I am selling a database with ten billion phone numbers. 1.25 GB file with each number compressed to a single bit. You can compare the clubhouse database against mine to determine which numbers are not in their set.
Knowing which numbers are capable of receiving SMS and which aren't has some value.
Especially in a world of number portability where you can't just say "oh, that's an old number, it must be POTS".
But I guess, here, if a number is from your contact list, it may still be POTS.
But at least you have higher assurance that it's an active user. If you wardial one day, you quickly find out how many numbers never lead to a human for various reasons. In theory, some of these are trap numbers and quickly flag the caller as suspicious, but I doubt it.
"Knowing which numbers are capable of receiving SMS and which aren't has some value."
This isn't difficult - I wrote a shell script named "lookup" that will give me background info for any phone number I feed it and tell me what kind of number it is, what carrier it is, who it belongs to, etc.:
The Local Routing Number provides this value in the USA, and multiple carriers (eg:Twilio) offer daily deactivation reports from the cellular carriers so you can tell which numbers are unroutable.
Great. It’s the weekend and I can theoretically now stop thinking about software, and yet here I am thinking of ways to efficiently compress lists of phone numbers
The Kolmogorov complexity of the set of all phone numbers is pretty low. All phone numbers with a few missing is also pretty low.
In fact, I now wonder if you can even compress the 3.8b phone number set to less than 1 bit per phone number. It should be pretty doable since a significant chunk of the number space is not valid.
I have even better - for every country, just covering all their operator's prefix and then 99999-9999999 numbers in that range. Definitely the biggest dataset around, and bigger is alwyas better, right?
The 3.8B numbers is really meaningless, in isolation. This is the problem of plenty - 10K numbers with a very specific profile might be a lot more valuable. The real worry would be the info on the relationships between the numbers (which number is connected to whom). This leak seems to have a count of relations rather than the actual connections.
Well the facebook data that was published everywhere earlier this year could hold some value when combined with this one: While the facebook data is somewhat outdated, I'm pretty sure you'd get millions of people with relevant and up to date information.
According to the Tweet, the leaker provides a claimed data sample that is a list of phone numbers without any additional information.
A list of 3.8 billion phone numbers that simply exist is useless. The leak would only have value if the numbers were associated with some identifying information.
If it’s really only phone numbers, I wonder if it’s a leak or if someone brute-forced all possible phone numbers against a ClubHouse API that leaked information about whether or not the number existed in their database.
Because they encourage users to upload their contacts so they can connect them on the platform. At one point when it was invite-only these uploaded contacts were the only way to invite friends.
Last I heard, they had around 10M users. Since they employ the, what I would consider, dark pattern of heavily encouraging folks to upload their contact list, that comes out to an average of 380 people per person. Given the Clubhouse user base demographics, I find this at least plausible.
I'd say it's even more of a dark pattern than that. They didn't encourage me to "upload my contact list" but rather "give access to my contacts" (or something like that) Perhaps the difference is trivial in how it's coded yet even though I've removed their access to my contacts, they still have my contacts. I think they should have to delete them whenever I remove their access, or not even upload them in the first place but just read them when necessary.

Saved data entries:

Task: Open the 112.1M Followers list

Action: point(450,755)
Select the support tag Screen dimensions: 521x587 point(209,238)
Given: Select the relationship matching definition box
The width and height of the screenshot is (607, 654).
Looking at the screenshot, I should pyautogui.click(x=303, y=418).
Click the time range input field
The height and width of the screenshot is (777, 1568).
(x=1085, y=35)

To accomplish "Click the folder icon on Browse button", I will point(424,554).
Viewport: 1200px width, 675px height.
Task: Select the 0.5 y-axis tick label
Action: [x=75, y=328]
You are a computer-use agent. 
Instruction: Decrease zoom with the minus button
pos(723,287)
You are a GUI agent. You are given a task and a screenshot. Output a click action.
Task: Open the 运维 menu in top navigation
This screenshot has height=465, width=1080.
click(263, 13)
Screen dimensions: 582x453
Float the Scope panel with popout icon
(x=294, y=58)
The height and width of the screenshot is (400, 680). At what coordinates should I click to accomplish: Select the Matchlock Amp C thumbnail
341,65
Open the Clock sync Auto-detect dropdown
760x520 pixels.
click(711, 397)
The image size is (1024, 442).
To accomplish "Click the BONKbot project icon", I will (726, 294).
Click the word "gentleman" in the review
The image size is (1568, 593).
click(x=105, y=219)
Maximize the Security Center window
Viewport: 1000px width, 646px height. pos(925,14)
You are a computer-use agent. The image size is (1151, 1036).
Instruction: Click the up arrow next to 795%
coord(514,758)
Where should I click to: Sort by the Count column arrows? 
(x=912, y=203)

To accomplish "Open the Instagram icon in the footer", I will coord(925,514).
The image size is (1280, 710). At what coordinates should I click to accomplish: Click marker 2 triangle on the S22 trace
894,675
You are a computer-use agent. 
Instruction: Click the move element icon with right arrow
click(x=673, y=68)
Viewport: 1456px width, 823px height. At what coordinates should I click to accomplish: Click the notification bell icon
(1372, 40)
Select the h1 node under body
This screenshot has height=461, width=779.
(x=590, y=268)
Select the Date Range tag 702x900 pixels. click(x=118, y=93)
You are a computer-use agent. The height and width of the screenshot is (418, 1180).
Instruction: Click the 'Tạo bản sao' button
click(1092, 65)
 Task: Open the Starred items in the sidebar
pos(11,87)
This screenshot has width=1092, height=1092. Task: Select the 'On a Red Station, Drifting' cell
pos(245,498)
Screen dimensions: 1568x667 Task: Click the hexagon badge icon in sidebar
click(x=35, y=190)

Request A.
List every abbreviation in the forum thread that is written entirely in capital letters and contains no digits.
Request B.
In the forum thread, swap "profile" for "footprint" and write out the passage starting with "I have even" and going on through "to date information.".

Task result A.
GB, SMS, POTS, USA, API

Task result B.
I have even better - for every country, just covering all their operator's prefix and then 99999-9999999 numbers in that range. Definitely the biggest dataset around, and bigger is alwyas better, right?
The 3.8B numbers is really meaningless, in isolation. This is the problem of plenty - 10K numbers with a very specific footprint might be a lot more valuable. The real worry would be the info on the relationships between the numbers (which number is connected to whom). This leak seems to have a count of relations rather than the actual connections.
Well the facebook data that was published everywhere earlier this year could hold some value when combined with this one: While the facebook data is somewhat outdated, I'm pretty sure you'd get millions of people with relevant and up to date information.